◆ Work to be completed
From the film review below, copy word for word the part that starts with the words containing "As Allen remembers" and ends with "in the drama.".

◆ Text provided
Here we go, fast and loose: the clatter of pool balls, the snap of broken fingers, the silent howl of a lost soul. “Don’t forget, kid,” director Robert Rossen told his editor Dede Allen as she began post-production back in 1961, “it’s not about pool, it’s about character.”
As Allen remembers on one of the featurettes, Paul Newman was just another “Brando clone” at the time, but in pool shark ‘Fast’ Eddie Felson, he found his defining character: cocksure, blue-eyed charm numbed and contorted into choked masculinity. Shot with pace and rattle, the trick-shot table-tussles between Eddie and cue-man Minnesota Fats (Jackie Gleason) are superb, but when the chalk finally settles, the impact is in the drama.

◆ Extracted records
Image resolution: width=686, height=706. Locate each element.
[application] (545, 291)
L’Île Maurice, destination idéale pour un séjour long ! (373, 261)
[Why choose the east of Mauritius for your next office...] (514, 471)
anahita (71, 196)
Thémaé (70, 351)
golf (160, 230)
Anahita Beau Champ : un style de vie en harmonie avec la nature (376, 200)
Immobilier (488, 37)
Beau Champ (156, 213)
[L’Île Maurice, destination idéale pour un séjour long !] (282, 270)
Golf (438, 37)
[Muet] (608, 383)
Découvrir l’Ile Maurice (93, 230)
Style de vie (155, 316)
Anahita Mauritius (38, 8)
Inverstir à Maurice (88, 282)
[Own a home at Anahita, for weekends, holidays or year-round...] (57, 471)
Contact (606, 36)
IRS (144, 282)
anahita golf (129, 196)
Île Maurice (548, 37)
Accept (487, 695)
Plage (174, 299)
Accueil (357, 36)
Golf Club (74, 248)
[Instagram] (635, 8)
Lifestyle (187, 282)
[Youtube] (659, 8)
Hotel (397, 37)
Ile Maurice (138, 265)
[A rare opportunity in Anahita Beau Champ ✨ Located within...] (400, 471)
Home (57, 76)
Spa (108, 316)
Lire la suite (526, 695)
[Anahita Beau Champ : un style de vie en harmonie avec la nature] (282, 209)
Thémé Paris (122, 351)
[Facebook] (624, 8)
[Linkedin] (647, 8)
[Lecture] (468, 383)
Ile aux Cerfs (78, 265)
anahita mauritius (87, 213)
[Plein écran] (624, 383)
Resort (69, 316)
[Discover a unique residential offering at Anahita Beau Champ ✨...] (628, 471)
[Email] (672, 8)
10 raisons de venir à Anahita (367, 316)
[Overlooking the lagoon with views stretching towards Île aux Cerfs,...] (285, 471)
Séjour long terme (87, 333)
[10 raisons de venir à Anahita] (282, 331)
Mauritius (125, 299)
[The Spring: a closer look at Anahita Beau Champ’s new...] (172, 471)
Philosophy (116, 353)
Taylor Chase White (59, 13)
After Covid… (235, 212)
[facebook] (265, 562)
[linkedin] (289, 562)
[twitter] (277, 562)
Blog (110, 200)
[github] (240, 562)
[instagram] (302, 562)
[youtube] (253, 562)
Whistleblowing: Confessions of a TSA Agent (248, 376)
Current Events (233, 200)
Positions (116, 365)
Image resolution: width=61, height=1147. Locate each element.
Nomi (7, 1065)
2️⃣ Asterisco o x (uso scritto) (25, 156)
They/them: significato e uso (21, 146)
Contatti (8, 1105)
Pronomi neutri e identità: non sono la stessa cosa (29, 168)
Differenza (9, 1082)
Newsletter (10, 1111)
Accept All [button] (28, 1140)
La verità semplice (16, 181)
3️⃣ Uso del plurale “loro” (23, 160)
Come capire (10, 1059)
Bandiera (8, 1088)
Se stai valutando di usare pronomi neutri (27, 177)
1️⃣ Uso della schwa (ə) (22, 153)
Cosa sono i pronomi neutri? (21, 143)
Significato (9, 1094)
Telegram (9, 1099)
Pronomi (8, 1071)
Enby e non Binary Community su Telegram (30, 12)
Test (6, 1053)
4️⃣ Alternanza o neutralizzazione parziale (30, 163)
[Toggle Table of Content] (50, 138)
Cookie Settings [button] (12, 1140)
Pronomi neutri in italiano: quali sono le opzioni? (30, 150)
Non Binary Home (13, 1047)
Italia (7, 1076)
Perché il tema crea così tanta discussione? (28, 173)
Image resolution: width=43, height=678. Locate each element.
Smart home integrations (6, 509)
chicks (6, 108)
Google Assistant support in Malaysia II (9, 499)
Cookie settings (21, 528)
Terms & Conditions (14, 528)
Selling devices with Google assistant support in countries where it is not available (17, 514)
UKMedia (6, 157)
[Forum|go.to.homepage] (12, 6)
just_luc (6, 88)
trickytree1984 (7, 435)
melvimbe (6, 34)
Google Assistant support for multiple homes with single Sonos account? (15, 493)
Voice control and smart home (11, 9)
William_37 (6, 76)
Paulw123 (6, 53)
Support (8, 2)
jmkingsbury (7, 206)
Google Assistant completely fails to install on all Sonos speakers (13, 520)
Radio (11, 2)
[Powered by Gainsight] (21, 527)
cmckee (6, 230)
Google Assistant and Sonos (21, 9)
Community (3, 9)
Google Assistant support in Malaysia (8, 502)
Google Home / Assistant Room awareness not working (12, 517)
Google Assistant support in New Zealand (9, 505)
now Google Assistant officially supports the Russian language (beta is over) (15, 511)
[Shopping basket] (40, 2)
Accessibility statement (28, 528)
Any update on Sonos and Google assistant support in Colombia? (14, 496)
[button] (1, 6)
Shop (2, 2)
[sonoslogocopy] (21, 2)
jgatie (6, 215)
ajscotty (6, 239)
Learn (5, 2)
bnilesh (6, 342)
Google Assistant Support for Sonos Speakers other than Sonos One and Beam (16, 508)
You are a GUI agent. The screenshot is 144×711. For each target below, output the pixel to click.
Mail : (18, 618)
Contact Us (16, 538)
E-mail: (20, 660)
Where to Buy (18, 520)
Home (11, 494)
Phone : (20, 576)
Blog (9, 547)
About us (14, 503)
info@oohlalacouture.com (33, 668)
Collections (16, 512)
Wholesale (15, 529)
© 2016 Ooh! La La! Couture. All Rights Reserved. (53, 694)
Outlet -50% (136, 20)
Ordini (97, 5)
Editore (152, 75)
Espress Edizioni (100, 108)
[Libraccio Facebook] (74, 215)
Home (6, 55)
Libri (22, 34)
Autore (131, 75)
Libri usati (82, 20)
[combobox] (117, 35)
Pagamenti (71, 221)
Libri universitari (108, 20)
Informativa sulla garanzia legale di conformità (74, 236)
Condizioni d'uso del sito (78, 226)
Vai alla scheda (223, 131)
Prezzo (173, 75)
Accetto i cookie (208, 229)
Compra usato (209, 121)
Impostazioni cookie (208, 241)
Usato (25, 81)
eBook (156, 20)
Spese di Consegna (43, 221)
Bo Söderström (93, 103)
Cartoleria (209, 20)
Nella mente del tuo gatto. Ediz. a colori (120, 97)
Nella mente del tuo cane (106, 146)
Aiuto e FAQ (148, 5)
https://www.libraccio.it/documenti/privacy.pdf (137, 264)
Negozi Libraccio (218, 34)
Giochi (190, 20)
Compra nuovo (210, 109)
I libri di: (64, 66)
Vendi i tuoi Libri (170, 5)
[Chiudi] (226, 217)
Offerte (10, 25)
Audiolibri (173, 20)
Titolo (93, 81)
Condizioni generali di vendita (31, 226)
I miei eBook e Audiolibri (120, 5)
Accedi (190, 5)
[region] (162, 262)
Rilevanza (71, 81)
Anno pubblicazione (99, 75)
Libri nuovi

◆ Written reply
As Allen remembers on one of the featurettes, Paul Newman was just another “Brando clone” at the time, but in pool shark ‘Fast’ Eddie Felson, he found his defining character: cocksure, blue-eyed charm numbed and contorted into choked masculinity. Shot with pace and rattle, the trick-shot table-tussles between Eddie and cue-man Minnesota Fats (Jackie Gleason) are superb, but when the chalk finally settles, the impact is in the drama.